§ **Given request**: Please render the lines of the records below as a numbered list, leaving out any blank lines. Omit the pictures from your answer.

§ **Listing**:
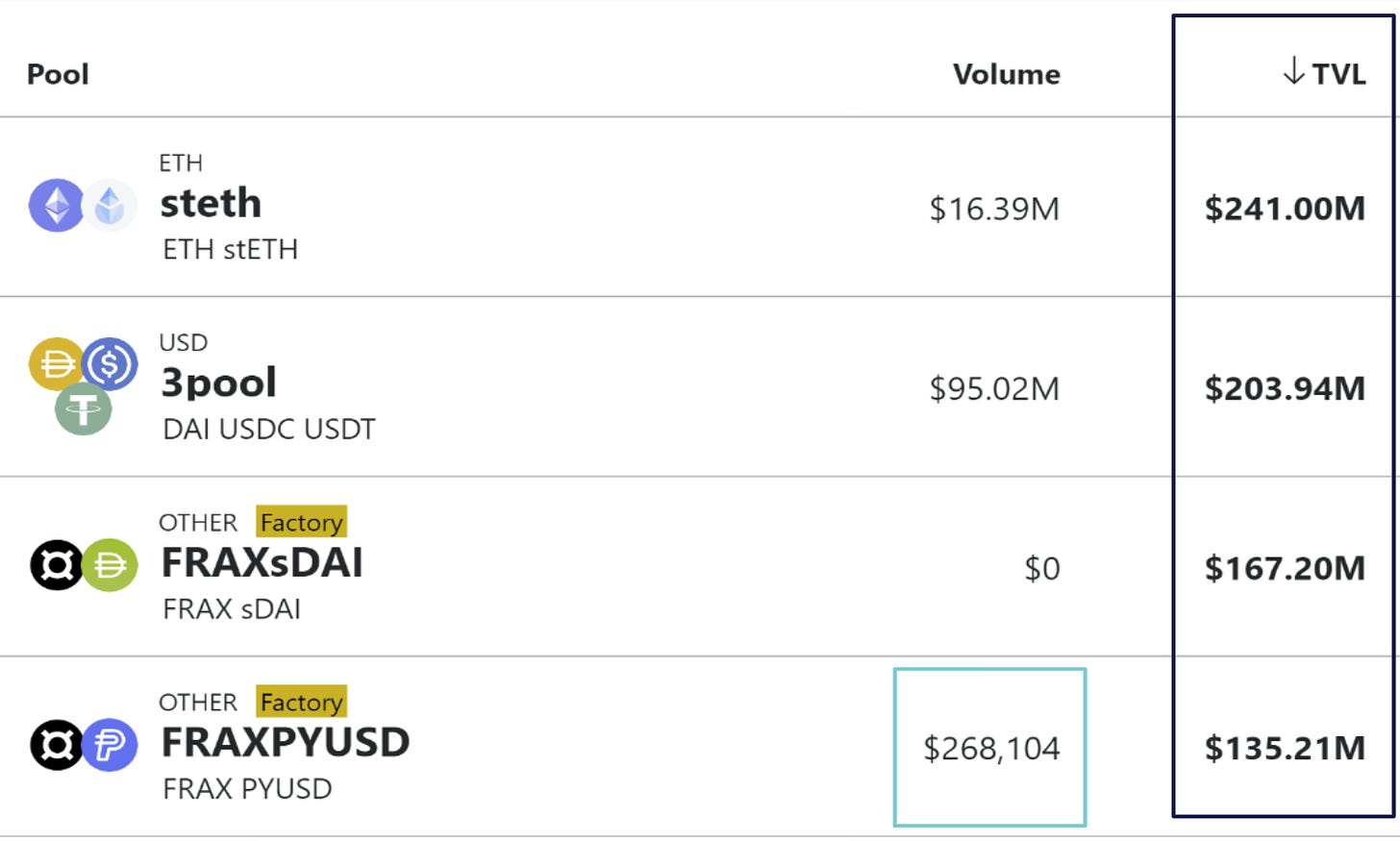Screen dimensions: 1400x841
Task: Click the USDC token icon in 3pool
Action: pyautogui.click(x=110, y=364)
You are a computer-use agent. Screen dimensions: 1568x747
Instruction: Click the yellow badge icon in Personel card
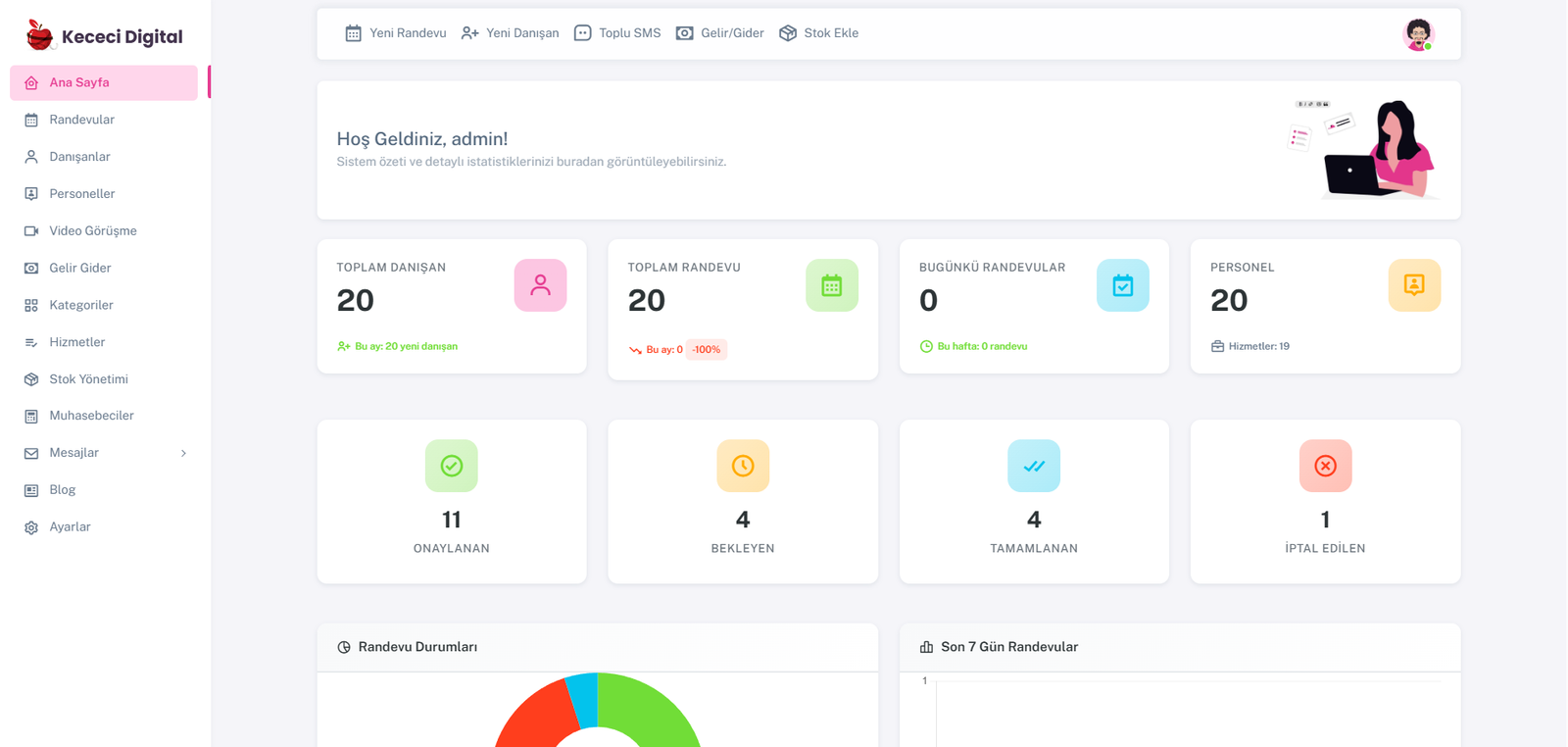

§ **Finished answer**:
1. Screen dimensions: 1400x841
2. Task: Click the USDC token icon in 3pool
3. Action: pyautogui.click(x=110, y=364)
4. You are a computer-use agent. Screen dimensions: 1568x747
5. Instruction: Click the yellow badge icon in Personel card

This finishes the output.